DevOps Platform

Build a Backstage Developer Portal with the Kubernetes and TechDocs Plugins

A fintech platform team owns 180 microservices across four Kubernetes clusters, and the daily tax is real: a new engineer spends a week just learning which repo owns which service, on-call wakes up and cannot remember whether payments-ledger runs in prod-eu or prod-us, docs live in seventeen wikis that nobody updates, and every “who owns this?” question routes through a Slack channel and two senior engineers. The mandate from the head of platform is concrete: one portal where every service is catalogued with its owner, its live cluster status is one click away, and its docs are versioned next to its code. This guide builds exactly that — a production Backstage instance with the Kubernetes and TechDocs plugins — and wires it into the identity, secrets, CI/CD, security, and observability stack the team already runs, so the portal is something the security team signs and on-call actually trusts.

Prerequisites

Target topology

Build a Backstage Developer Portal with the Kubernetes and TechDocs Plugins — topology

The portal is a single Node.js application (backend + bundled frontend) running on the platform cluster. Engineers reach it through Akamai at the edge for TLS termination, global anycast, and WAF/bot protection, then NGINX ingress. They authenticate via Okta (OIDC), and Backstage maps the Okta identity to a catalog User/Group so ownership and access are first-class. The catalog is populated from GitHub by discovering catalog-info.yaml files in every repo. The Kubernetes plugin in the backend talks to each of the four workload clusters through a read-only ServiceAccount token (held in Vault, injected at runtime) to render live pod, deployment, and ingress status per service. TechDocs builds each repo’s Markdown into a static site at CI time and publishes it to an object-store bucket that the portal serves. Secrets never sit in the pod spec — the Vault Agent sidecar leases them. CrowdStrike Falcon runs on the cluster nodes for runtime threat detection, Wiz (with Wiz Code) scans the cluster posture and the portal repo/IaC for misconfigurations, Dynatrace instruments the portal and clusters for tracing and golden signals, and ServiceNow receives a change ticket whenever a new component is onboarded to the catalog.

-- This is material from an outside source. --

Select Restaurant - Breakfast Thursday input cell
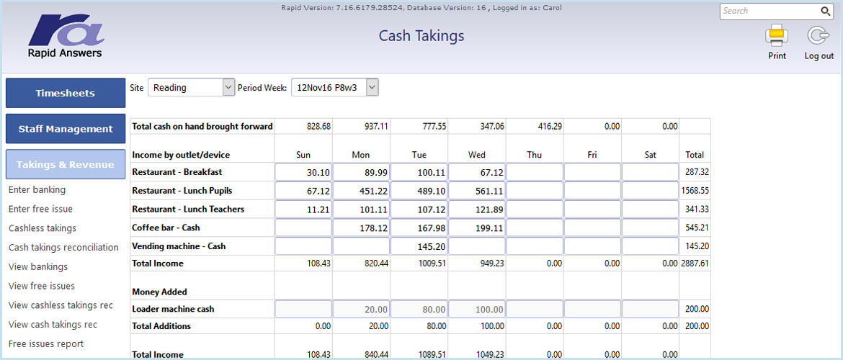The width and height of the screenshot is (843, 360). (x=535, y=172)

The build order below matters: stand up a bare portal first, prove auth, then add the catalog, then Kubernetes, then TechDocs. Adding plugins to a portal that is not yet authenticating is how you waste a day debugging the wrong layer.

1. Scaffold and run the portal locally

Create the app from the official template, then run it once locally against SQLite to confirm the toolchain works before touching the cluster.

# Scaffold (pins the current Backstage release line)
npx @backstage/create-app@latest --path kloudvin-portal
cd kloudvin-portal

# Install and run both backend + frontend
yarn install --immutable
yarn dev

yarn dev serves the frontend on http://localhost:3000 and the backend on :7007. You should see the default catalog with the example components. Stop it (Ctrl-C) once it renders — local SQLite and the guest identity provider are for the smoke test only; everything below moves to PostgreSQL and real SSO.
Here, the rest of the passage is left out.